2. Cell-Phone Charger with 2 wires. I used an old Motorola one!

3. Flat-head Screwdriver (when your fingernails are too short and/or brittle and/or cannot supply ample torque, ask me how I know...)

4. Wire cutter/stripper. I couldn't find any strippers (Trust me, I looked around South Philly for about an hour, must have been too cold for them out.) so I used some pliers with cutter blades.

5. Solder/Crimp-ons/Heat Shrink... Yeaaaaaaah... I said "Rig"... Wire nuts for this job guys.

6. I think maybe something to make risers out of, maybe old cigar-box scraps or other scrap material.

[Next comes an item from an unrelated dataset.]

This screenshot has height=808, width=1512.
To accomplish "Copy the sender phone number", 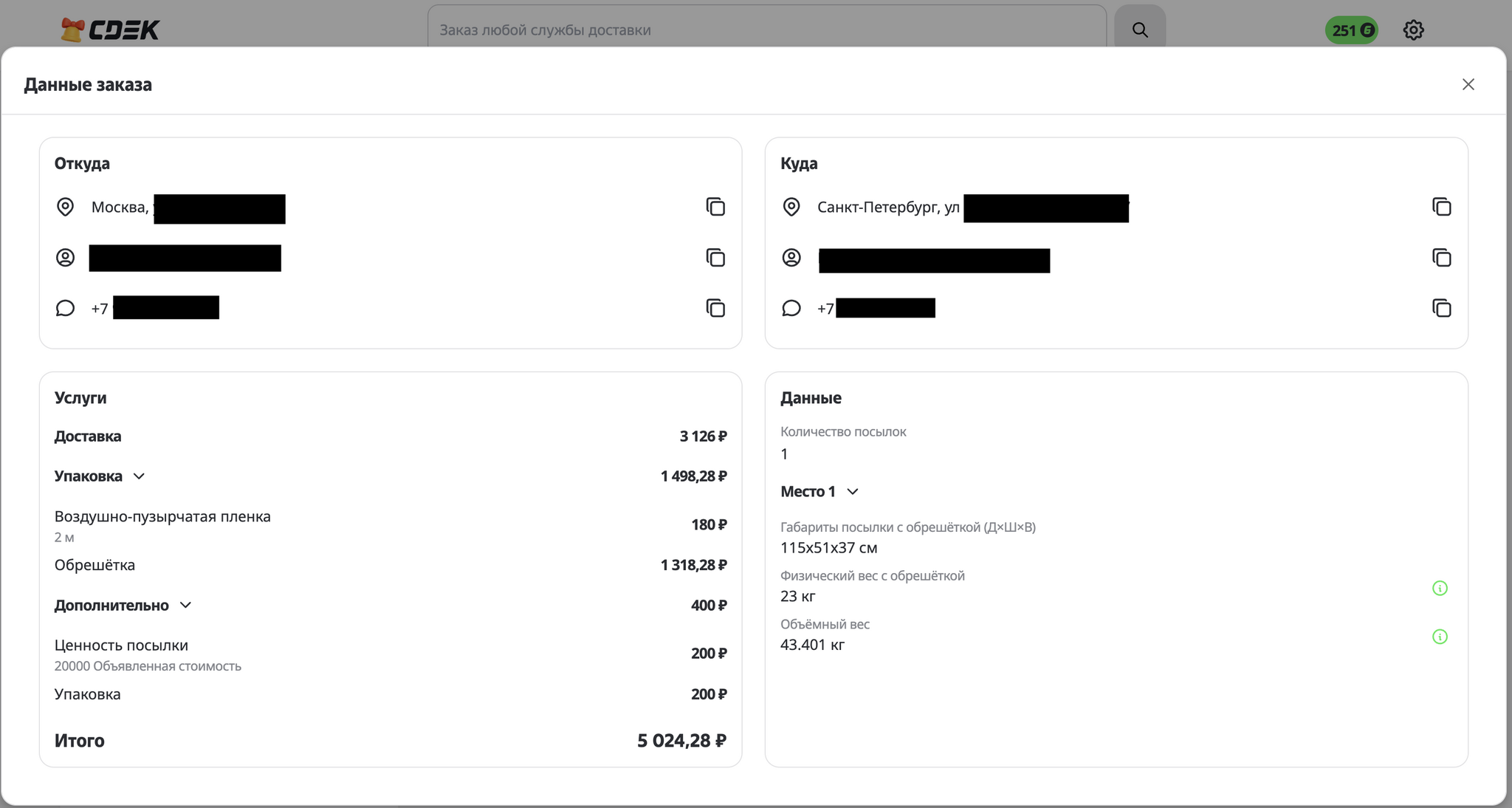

7. Silicone Caulk. Haven't used this yet, not done finalizing my project, but I think there's enough here to give you guys the road map. Up to you which side-streets you take.

Let's get to the fun!

Here's a pic of the fan.









The pic I took is freaking blurry so I decided not to post it. You get the picture =D

Soooo... Take the fan out of the package. Inspect it. Look for the red and black wires. Those are the ones you'll be using violent measures against. 








These are them.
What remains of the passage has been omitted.